Like many of the readers of EliteFTS, my son is now old enough that we're getting involved in organized sports. My son is six years old, and after trying many, his chosen sports are ice hockey, baseball, karate, swimming in the summer. As a parent and as a strength and conditioning coach, I look for a few things when signing my son up for a team or organization.

Number one for me is that he will have fun. I will never drag him to his practices or games. If I have to do that, I’m sure it isn’t fun for him and you can be sure it isn't fun for me. I’ve seen parents beg their children to give an effort in practice to the point where they’re offering money as a motivator. The fact is kids don’t play in the streets and fields anymore. If you want your child to be active, you sign them up for different activities. If you have to beg and plead for the child to go kicking and screaming to practice, perhaps the sport you chose for him isn’t exactly what he wants to be doing. Choosing a sport isn’t about what you the parent enjoy. It should be all about the child’s enjoyment. Period.

Hockey, like any other team sport, has tournaments. We participated in three tournaments this year. In each tournament, we encountered teams that loaded their rosters with players who weren’t on their teams. In some cases, the “ringers” were older than the kids they were playing against. There are two sides to this coin. The parent of the “ringer” ostensibly views it as extra ice time for his child. The said “ringer” goes on to be the star of the tournament, scoring goals by the boatload because he is skating against kids two to three years his junior. In most youth sports, two to three years of age difference is a huge gap in communication, motor skills, and maturity until they reach the ages of 14 years old and up.

As a parent rooted in competitive sports (I still compete in powerlifting and played junior C ice hockey), I would view this opportunity for extra ice time as a waste for my son. In most cases, the extra time comes to three to four hours. He would be skating around kids as if they were traffic cones. His time would be better spent at a skills development clinic. Gladwell states in his book The Outliers that the magic number of hours of practice to be considered elite at any sport or field of endeavor is 10,000 hours. If my son skates five days a week from now until he’s old enough for the NHL draft, he’ll have roughly 6,000 hours of ice time.  Worse than just putting time in, what am I teaching him by simply allowing him to participate for a team he doesn’t even play for?

## Extracted entries

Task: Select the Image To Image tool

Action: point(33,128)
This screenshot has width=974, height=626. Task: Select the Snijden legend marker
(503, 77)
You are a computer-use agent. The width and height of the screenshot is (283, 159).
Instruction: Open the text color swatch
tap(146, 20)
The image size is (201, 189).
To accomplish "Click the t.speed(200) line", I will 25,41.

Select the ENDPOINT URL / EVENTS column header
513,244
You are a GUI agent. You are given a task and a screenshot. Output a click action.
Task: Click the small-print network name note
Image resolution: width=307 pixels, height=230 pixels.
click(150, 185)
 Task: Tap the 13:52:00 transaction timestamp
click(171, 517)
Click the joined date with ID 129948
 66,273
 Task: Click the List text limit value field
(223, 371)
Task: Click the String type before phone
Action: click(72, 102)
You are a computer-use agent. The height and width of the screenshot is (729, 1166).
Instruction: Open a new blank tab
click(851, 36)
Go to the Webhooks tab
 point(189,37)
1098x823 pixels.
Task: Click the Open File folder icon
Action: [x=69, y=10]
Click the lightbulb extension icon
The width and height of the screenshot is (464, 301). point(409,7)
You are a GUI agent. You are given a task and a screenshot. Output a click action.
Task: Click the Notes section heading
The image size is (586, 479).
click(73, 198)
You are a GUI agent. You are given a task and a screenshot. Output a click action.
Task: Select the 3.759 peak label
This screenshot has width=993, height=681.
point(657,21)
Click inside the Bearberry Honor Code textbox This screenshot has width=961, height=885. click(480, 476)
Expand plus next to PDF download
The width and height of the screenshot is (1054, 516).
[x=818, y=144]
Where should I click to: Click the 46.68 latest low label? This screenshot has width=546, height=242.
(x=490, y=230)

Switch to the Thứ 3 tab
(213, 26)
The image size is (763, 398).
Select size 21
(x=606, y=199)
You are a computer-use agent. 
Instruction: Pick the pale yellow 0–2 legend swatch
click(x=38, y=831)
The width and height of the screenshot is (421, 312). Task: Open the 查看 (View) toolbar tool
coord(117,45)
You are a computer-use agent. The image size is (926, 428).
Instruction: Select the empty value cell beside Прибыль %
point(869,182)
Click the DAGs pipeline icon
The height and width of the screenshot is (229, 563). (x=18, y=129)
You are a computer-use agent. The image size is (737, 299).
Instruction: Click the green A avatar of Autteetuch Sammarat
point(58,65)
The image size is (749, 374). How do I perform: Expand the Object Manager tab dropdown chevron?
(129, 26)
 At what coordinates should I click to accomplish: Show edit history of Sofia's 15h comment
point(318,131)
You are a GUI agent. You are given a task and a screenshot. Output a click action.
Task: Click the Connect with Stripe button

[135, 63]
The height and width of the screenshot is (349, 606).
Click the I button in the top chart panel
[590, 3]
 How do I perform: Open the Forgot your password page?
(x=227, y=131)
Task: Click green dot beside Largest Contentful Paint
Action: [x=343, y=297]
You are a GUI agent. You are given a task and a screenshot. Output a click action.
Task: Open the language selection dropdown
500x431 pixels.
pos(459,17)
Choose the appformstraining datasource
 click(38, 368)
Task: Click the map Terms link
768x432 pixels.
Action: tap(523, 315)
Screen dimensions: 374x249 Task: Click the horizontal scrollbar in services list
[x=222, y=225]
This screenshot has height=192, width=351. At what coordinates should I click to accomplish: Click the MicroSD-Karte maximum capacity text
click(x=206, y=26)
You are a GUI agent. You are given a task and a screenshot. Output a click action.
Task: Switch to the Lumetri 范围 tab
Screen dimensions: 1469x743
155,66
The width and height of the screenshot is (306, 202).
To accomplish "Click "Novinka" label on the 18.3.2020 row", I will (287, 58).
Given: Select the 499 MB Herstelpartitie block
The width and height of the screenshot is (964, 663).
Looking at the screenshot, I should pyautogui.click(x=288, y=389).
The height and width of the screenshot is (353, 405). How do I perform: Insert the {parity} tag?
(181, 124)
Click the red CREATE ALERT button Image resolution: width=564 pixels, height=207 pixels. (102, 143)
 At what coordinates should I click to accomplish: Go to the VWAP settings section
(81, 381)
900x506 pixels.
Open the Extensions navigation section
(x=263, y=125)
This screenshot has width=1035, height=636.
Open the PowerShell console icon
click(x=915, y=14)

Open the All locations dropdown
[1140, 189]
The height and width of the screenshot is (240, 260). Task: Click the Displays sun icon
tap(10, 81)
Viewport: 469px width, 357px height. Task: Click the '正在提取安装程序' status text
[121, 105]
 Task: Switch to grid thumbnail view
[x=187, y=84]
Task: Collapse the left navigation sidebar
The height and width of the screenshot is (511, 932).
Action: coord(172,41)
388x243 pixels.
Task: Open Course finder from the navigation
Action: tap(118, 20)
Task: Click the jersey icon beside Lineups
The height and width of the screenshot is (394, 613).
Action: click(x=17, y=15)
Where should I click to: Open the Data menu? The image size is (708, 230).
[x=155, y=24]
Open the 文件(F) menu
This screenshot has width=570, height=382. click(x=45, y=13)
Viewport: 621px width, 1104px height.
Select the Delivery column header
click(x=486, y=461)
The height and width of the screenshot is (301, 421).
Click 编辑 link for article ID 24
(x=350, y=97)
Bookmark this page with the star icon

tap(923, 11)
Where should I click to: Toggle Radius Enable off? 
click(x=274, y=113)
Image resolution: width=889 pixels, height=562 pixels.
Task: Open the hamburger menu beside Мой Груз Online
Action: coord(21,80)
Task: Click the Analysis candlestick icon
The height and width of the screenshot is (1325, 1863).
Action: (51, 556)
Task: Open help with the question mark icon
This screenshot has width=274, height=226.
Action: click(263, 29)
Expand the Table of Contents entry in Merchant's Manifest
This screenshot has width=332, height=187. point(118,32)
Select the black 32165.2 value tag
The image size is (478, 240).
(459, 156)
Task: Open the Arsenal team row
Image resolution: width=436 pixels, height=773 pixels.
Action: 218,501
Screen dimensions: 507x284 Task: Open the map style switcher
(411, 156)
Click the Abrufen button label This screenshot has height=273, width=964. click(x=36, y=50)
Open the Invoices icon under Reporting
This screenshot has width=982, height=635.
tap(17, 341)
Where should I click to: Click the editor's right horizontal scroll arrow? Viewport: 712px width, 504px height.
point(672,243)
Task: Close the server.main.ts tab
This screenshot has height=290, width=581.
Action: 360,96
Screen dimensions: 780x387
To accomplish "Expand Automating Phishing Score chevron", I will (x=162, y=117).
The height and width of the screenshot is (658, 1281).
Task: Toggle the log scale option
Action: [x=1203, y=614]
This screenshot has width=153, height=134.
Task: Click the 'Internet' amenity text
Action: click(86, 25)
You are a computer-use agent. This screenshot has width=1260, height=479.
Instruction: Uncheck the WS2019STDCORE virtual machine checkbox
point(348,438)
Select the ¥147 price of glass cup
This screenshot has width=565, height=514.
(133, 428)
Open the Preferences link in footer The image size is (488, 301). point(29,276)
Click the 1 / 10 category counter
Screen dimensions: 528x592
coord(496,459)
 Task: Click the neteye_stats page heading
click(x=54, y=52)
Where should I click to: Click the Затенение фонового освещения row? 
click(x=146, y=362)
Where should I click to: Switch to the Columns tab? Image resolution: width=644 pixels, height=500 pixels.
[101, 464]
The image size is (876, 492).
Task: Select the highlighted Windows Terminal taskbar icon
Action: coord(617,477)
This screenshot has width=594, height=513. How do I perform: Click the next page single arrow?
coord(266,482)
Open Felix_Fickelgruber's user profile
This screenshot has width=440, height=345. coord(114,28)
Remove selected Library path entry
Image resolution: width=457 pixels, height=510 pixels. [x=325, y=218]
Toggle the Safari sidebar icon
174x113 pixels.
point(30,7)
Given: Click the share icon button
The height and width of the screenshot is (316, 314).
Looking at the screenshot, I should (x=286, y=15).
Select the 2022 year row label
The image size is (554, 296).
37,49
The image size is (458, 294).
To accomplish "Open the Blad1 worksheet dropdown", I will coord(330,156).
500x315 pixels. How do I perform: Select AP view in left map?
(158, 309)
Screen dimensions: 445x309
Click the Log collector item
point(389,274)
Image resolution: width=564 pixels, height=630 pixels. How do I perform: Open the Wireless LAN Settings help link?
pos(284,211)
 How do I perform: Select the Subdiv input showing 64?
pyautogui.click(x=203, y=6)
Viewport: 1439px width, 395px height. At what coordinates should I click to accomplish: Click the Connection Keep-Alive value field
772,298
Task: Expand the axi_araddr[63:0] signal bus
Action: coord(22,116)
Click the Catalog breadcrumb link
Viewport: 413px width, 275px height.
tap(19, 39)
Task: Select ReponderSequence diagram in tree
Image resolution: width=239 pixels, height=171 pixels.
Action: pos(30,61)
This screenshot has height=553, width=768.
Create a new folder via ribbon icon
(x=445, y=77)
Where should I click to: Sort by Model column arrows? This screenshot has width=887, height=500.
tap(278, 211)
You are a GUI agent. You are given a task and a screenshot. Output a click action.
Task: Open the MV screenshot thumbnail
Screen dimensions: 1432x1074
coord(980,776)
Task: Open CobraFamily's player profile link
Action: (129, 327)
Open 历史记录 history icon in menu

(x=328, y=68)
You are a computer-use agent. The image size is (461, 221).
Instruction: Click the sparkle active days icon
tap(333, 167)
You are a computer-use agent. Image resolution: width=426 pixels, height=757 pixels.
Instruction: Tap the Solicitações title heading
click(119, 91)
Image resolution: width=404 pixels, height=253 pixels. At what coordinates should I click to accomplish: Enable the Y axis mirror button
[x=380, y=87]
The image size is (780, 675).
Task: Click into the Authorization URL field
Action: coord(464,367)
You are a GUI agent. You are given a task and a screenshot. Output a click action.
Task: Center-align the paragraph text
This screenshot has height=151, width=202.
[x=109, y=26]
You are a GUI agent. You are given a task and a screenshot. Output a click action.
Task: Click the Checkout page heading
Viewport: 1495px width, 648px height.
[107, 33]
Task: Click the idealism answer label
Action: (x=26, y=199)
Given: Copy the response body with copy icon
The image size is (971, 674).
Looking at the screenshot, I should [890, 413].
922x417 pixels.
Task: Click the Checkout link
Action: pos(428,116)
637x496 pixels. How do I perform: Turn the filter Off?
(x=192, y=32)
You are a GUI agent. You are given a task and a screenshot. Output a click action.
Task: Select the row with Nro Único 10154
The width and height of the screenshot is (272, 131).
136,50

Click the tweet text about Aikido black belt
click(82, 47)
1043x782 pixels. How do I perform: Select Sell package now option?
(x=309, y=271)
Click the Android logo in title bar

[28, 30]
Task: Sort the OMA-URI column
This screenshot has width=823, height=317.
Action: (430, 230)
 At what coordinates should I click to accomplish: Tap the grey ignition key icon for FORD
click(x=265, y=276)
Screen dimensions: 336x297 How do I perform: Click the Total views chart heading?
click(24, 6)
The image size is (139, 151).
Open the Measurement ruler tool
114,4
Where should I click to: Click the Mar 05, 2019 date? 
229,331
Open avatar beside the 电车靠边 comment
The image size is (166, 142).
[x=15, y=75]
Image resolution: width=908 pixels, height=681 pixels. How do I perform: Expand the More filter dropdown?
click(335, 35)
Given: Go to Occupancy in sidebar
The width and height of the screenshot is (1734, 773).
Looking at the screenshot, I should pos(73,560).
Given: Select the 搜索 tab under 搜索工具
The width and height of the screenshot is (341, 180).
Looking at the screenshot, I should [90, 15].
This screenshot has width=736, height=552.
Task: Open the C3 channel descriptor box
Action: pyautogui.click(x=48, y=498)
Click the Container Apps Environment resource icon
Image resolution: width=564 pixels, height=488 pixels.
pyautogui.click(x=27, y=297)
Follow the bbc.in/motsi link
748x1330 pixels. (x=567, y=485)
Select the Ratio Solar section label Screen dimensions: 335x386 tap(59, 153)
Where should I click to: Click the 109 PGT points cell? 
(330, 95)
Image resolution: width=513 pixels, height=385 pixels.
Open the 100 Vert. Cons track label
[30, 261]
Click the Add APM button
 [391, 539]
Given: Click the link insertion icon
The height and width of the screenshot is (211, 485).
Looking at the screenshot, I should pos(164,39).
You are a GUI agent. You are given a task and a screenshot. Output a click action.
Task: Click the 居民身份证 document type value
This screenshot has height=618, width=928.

## Exercise set
1. Answer these questions from the youth sports text:
(a) How old is the author's son?
(b) How many tournaments did the team take part in this year?
(c) What number of practice hours does Gladwell's book give as the mark of being elite?
2. Update the youth sports text from "Like many of" up to and including "team or organization.", changing "ice hockey" to "soccer".

## Exercise solutions
1.
(a) Six years old.
(b) Three.
(c) 10,000 hours.

2.
Like many of the readers of EliteFTS, my son is now old enough that we're getting involved in organized sports. My son is six years old, and after trying many, his chosen sports are soccer, baseball, karate, swimming in the summer. As a parent and as a strength and conditioning coach, I look for a few things when signing my son up for a team or organization.